- Entries from a data source -
******
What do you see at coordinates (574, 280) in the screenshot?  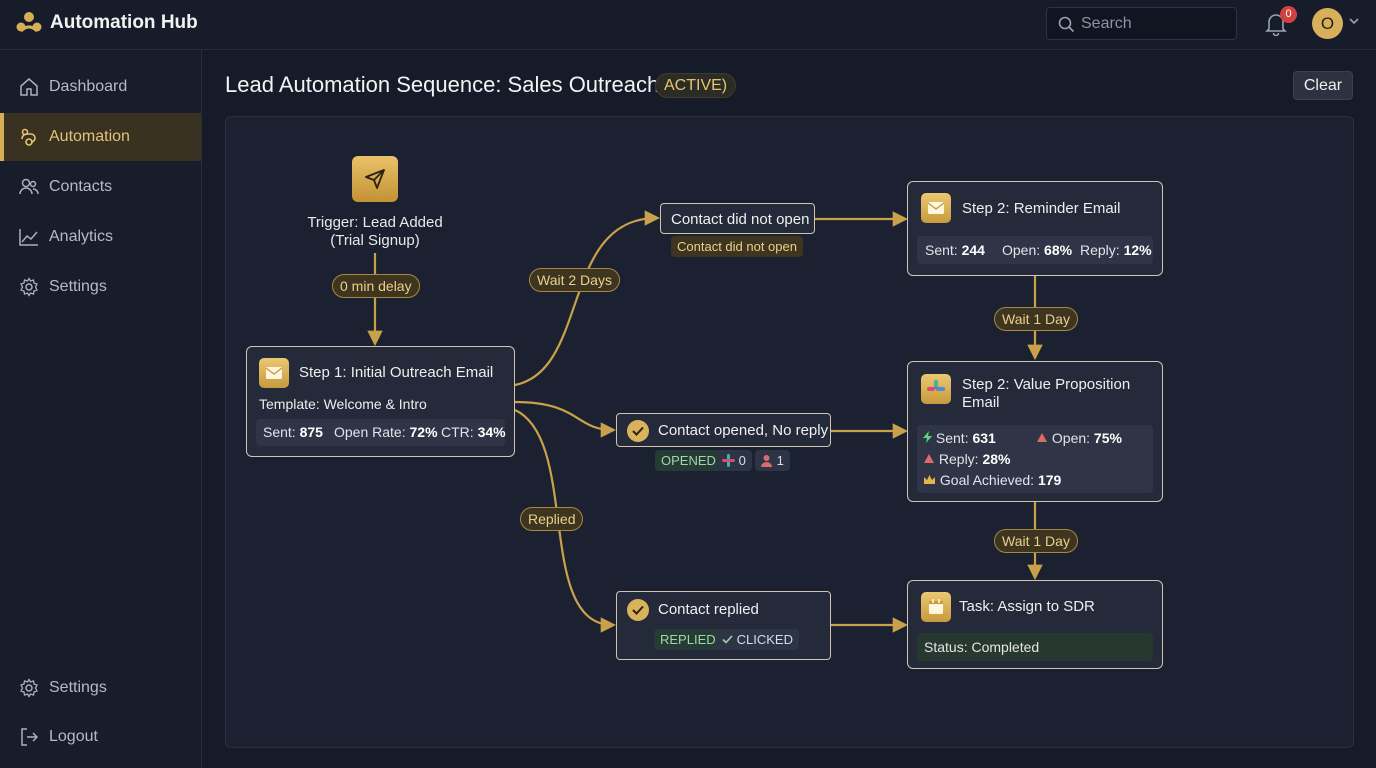 I see `delay-pill-wait-2-days: Wait 2 Days` at bounding box center [574, 280].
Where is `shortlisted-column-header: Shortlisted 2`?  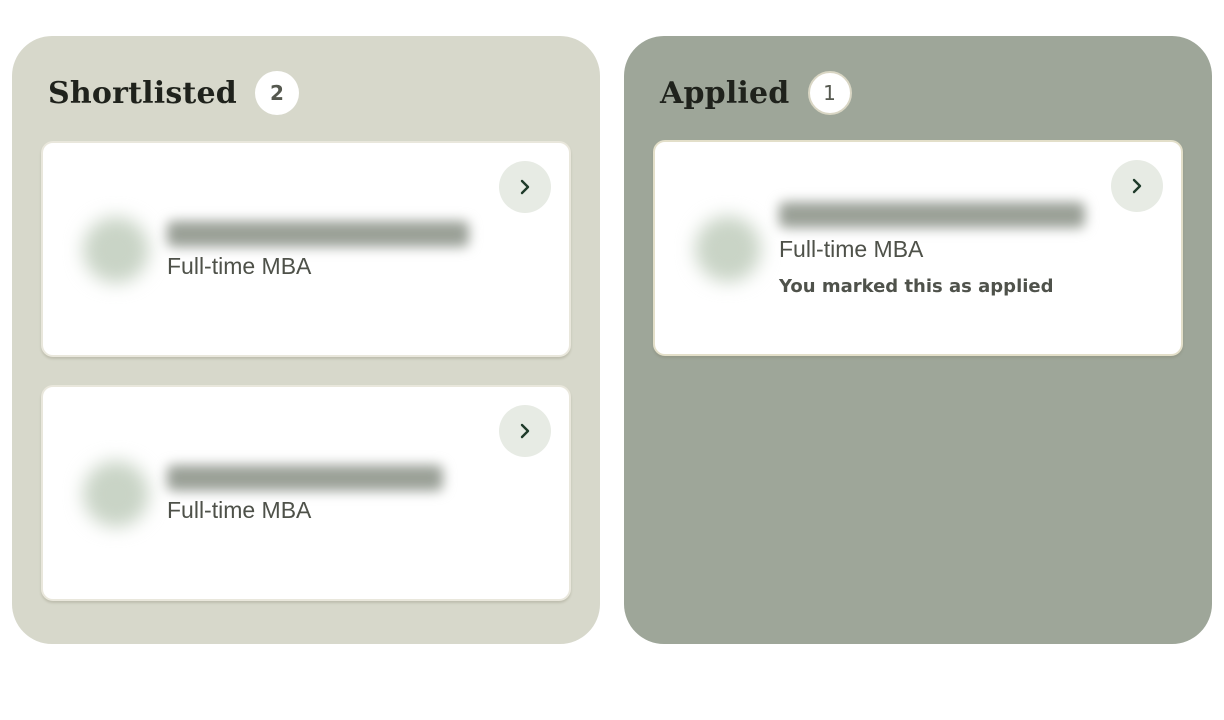 shortlisted-column-header: Shortlisted 2 is located at coordinates (174, 93).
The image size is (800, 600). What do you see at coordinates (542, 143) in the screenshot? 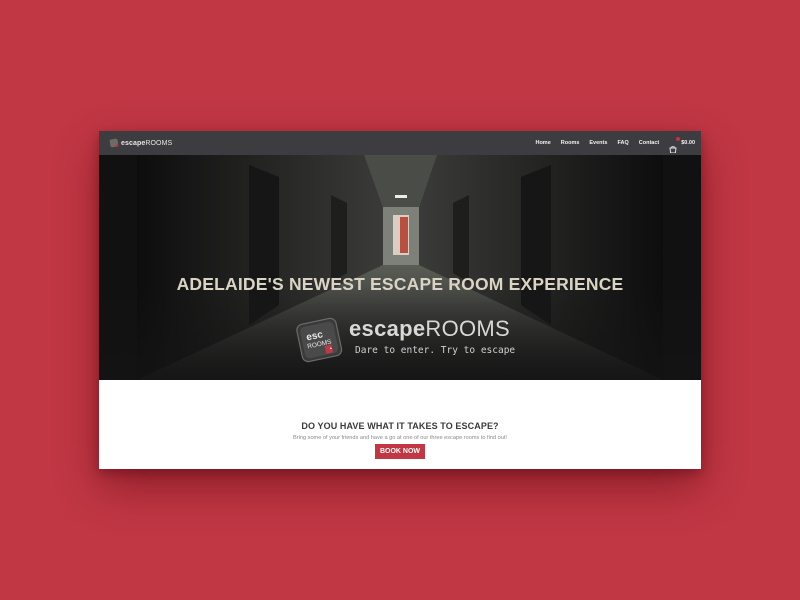
I see `nav-link-home: Home` at bounding box center [542, 143].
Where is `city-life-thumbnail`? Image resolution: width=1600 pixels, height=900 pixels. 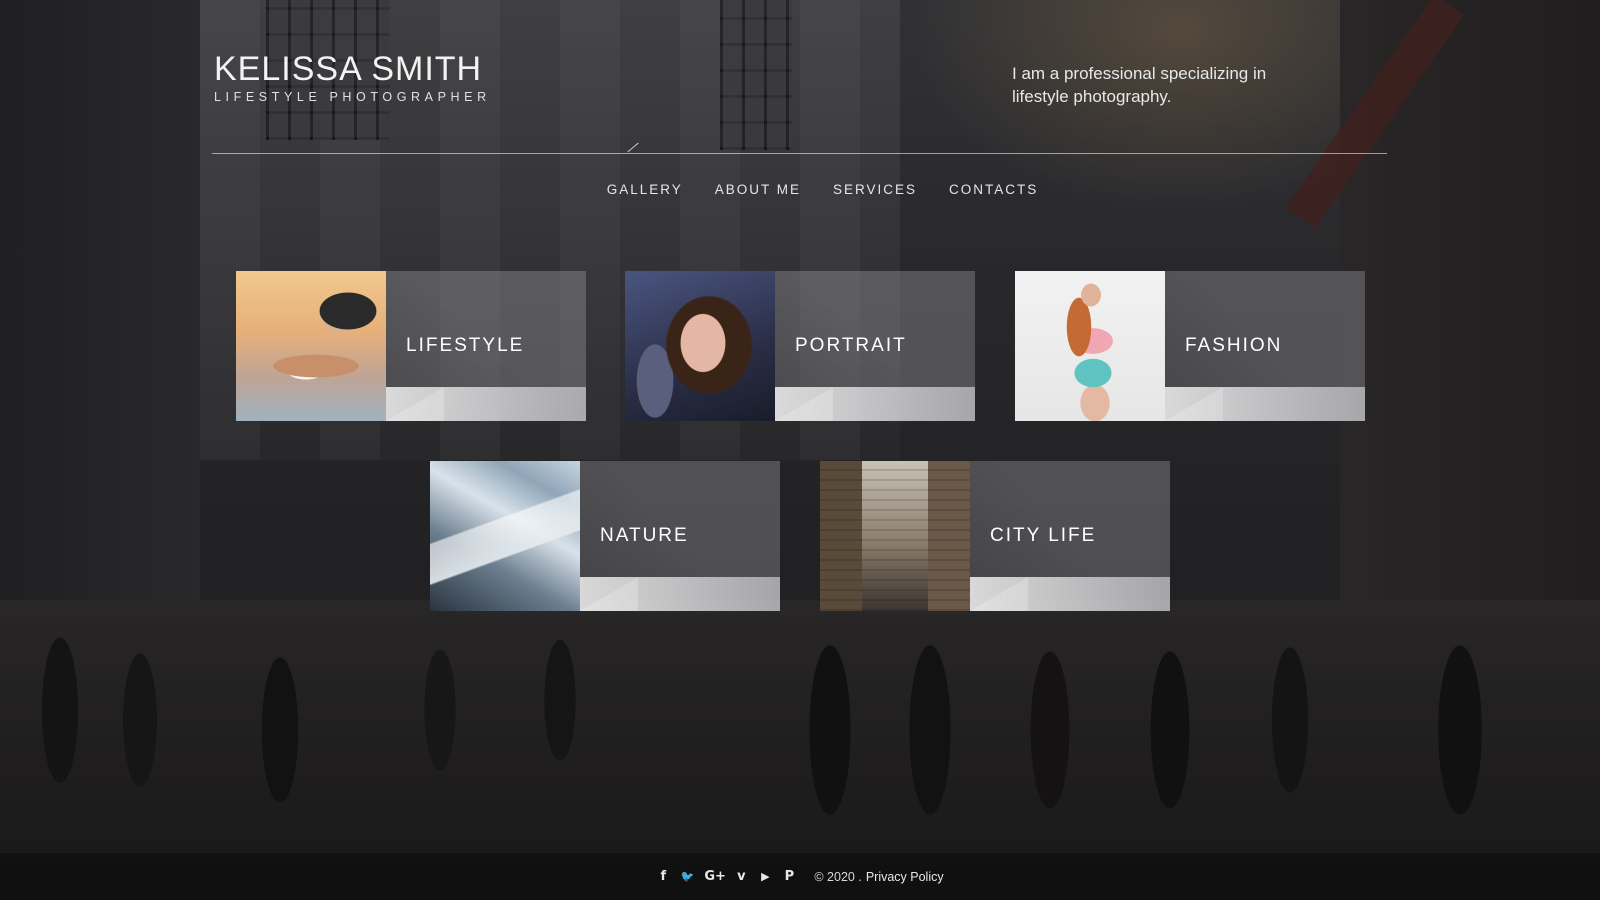 city-life-thumbnail is located at coordinates (895, 536).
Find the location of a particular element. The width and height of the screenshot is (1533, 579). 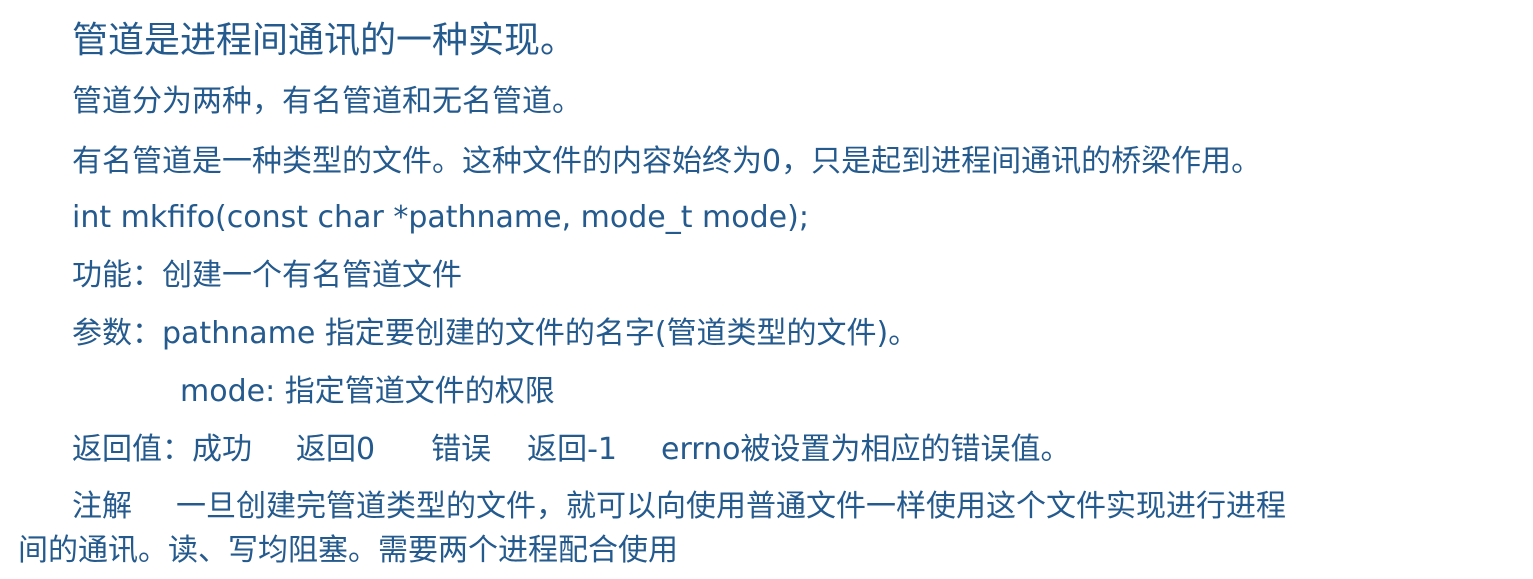

note-line-1: 注解 一旦创建完管道类型的文件，就可以向使用普通文件一样使用这个文件实现进行进程 is located at coordinates (679, 507).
******
Repeat everything from the line containing "Find the location" down to the end of the entries, and leave the pictures out.

Find the location of a particular element. The width and height of the screenshot is (1533, 579). 

note-line-1: 注解 一旦创建完管道类型的文件，就可以向使用普通文件一样使用这个文件实现进行进程 is located at coordinates (679, 507).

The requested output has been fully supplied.